Some studies suggest a Mediterranean diet rich in fresh fruits, vegetables, legumes and lean protein could protect against allergies. However, physicians who are sticklers for evidence, rather than anecdotes, say the benefits to the unborn child aren't proven. "The Mediterranean diet is sort of like vitamin C: It's probably not bad, but probably as many studies say it's beneficial as say it's not," said Dr. Dana Wallace, an allergist in Fort Lauderdale and the incoming president of the American College of Allergy, Asthma and Immunology.
Probiotics, which encourage good bacteria to take up residence in the digestive system, may discourage the development of allergies, said Dr. Leonard Bielory, an allergist and immunologist now at the Center for Environmental Prediction at Rutgers University in New Jersey. Bielory was the primary investigator in a meta-analysis that suggested children may not be as allergic "if they have probiotics introduced into the diet or the mother's diet while pregnant."
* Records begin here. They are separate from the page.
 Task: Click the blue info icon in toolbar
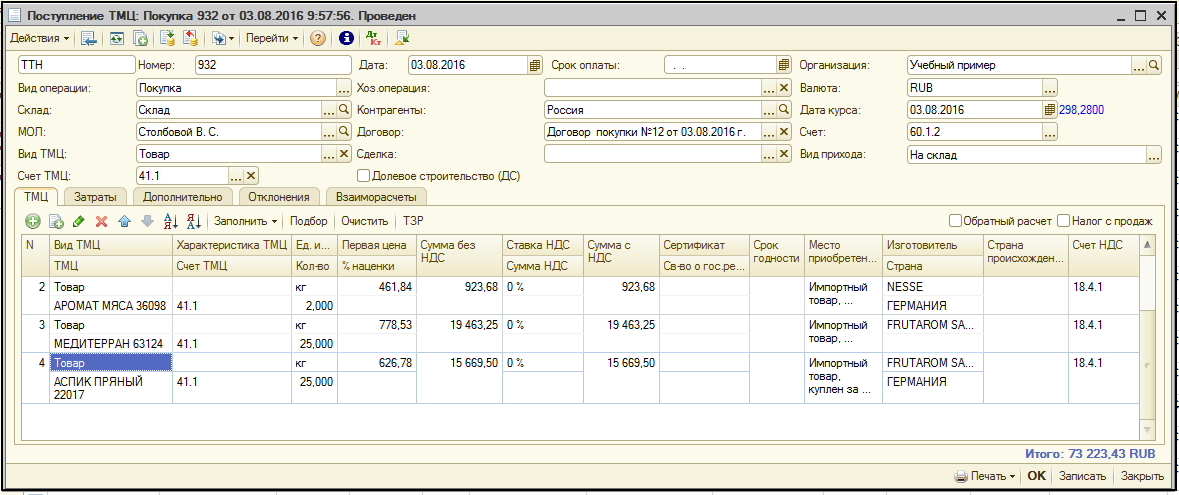(347, 39)
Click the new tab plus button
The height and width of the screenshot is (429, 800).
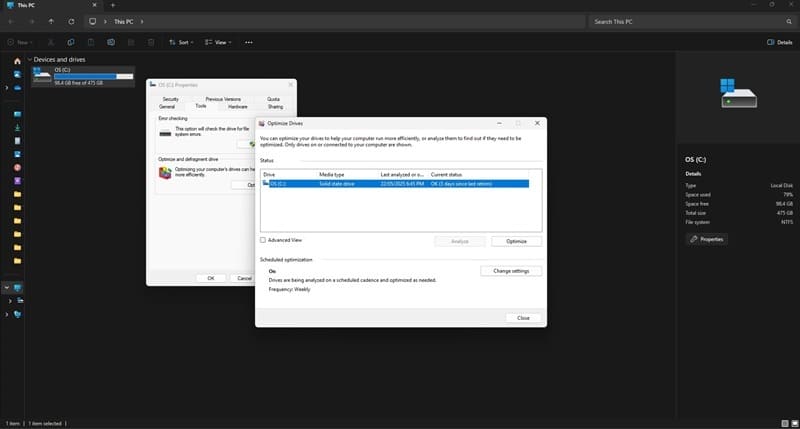[x=112, y=5]
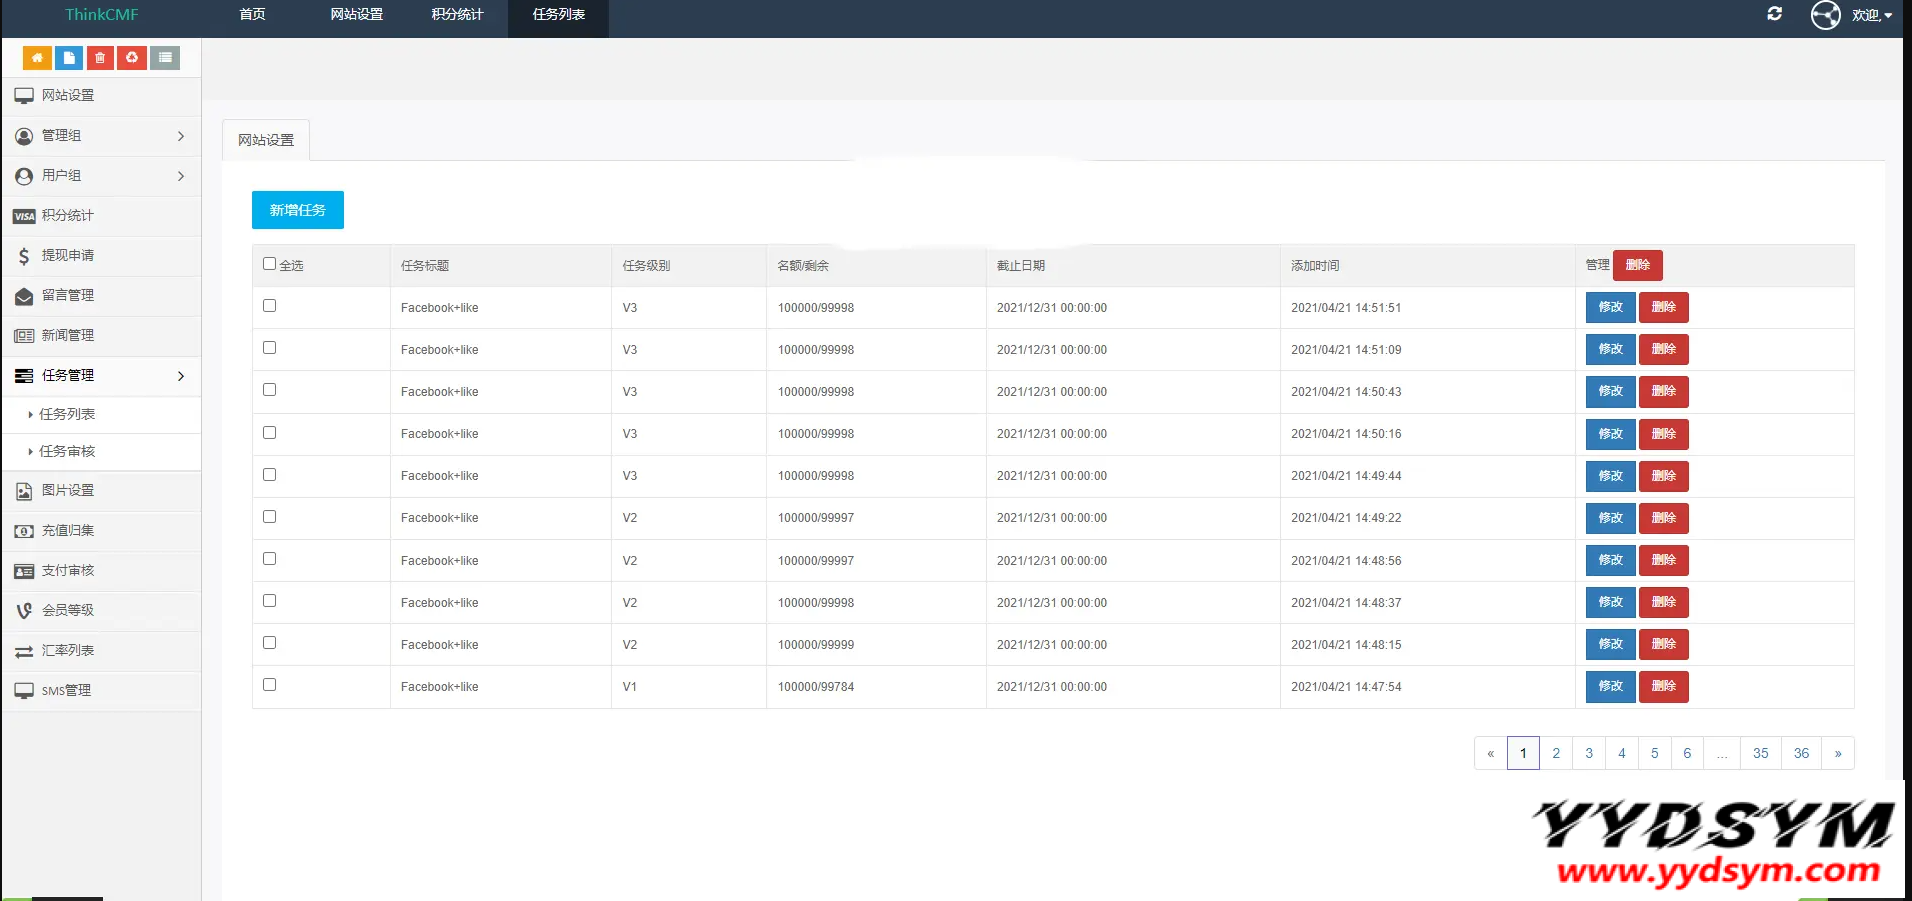Viewport: 1912px width, 901px height.
Task: Click the orange home icon button
Action: point(37,58)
Doctors are of one mind when it comes to pregnant women avoiding unpasteurized milk products, deli meats, raw fish and raw meats, which can lead to infections that could permanently affect the development of the unborn baby "and in some cases can be life-threatening," said Dr. Ari Brown, a pediatrician in Austin, Texas, and co-author of "Baby 411."
Beyond that, doctors tend to be more selective. Leo, for example, asks pregnant mothers who have a child with a documented food allergy "to avoid peanuts and tree nuts during the last trimester of pregnancy and during nursing if it's feasible. The data is still variable on this, but I feel this is a reasonable precaution for now in light of current studies."
Bielory said there are well-done studies coming down on both sides of whether early exposure to peanuts protects against allergies or makes children more vulnerable. He cited a recent study that showed in Israel, where "there's a lot of peanut-based products introduced early in childhood, they have a lower prevalence of peanut allergy, where as in the U.K., where they did adopt a ban on ingestion of peanut-based products in infants and children, there was interestingly a higher prevalence of peanut-associated allergic responses."
"It is hard to know what is right or if there is any definitive influence," Sicherer said.
He added he's had mothers say they ate lots of peanuts and thought it caused their child's allergies, while other mothers who avoided peanuts are stumped as to why their child is allergic to peanuts.
"I think that we, unfortunately, have to say we do not yet know a certain answer," he said
Most of all, Sicherer said he doesn't want his study to make mothers feel guilty about their past eating decisions.
"Our study says we need to look more carefully," he said, "but we are not prepared to change public health recommendations."